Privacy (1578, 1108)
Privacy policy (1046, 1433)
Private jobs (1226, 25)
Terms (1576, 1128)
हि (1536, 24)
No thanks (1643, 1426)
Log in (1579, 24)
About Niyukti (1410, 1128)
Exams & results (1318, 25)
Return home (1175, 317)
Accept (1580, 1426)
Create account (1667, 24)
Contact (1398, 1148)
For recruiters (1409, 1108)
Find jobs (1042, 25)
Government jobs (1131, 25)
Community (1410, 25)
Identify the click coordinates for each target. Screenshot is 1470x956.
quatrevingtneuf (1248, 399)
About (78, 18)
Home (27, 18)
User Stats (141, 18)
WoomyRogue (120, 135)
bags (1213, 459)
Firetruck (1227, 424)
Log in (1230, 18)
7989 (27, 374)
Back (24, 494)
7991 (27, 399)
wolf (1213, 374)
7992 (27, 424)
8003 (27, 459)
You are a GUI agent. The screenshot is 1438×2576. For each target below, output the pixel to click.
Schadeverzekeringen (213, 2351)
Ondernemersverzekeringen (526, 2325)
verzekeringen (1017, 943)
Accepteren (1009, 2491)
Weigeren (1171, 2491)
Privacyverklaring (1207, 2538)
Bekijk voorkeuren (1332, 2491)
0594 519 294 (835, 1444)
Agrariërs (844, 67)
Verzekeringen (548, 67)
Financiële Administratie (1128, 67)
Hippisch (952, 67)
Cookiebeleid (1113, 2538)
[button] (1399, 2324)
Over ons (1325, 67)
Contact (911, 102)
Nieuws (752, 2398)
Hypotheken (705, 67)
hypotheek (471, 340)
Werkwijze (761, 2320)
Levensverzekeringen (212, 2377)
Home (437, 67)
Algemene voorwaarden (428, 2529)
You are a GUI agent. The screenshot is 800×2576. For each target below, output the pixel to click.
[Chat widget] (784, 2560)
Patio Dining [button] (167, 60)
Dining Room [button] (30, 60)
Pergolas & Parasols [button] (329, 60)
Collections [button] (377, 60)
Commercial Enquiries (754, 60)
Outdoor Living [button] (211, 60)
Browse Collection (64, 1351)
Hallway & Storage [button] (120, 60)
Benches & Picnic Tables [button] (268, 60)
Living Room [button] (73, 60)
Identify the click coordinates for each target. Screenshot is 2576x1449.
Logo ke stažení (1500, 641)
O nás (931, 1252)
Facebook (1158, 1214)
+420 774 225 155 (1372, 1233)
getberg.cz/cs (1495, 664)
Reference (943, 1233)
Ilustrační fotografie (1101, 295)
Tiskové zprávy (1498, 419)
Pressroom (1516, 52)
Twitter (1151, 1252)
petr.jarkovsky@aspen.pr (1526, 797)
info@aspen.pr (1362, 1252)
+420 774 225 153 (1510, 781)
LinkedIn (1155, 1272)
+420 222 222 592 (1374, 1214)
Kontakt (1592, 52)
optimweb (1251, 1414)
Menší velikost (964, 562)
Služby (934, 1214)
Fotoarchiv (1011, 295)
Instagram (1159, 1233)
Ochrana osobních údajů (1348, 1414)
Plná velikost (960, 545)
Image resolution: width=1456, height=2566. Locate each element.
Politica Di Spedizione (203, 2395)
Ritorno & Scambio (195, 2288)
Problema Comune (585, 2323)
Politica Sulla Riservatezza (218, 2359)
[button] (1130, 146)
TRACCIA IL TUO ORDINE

*****

## Task item
Copy each line of the records that has "agent" in it.

## Task result
You are a GUI agent. The screenshot is 1438×2576. For each target below, output the pixel to click.
You are a GUI agent. The screenshot is 800×2576. For each target below, output the pixel to click.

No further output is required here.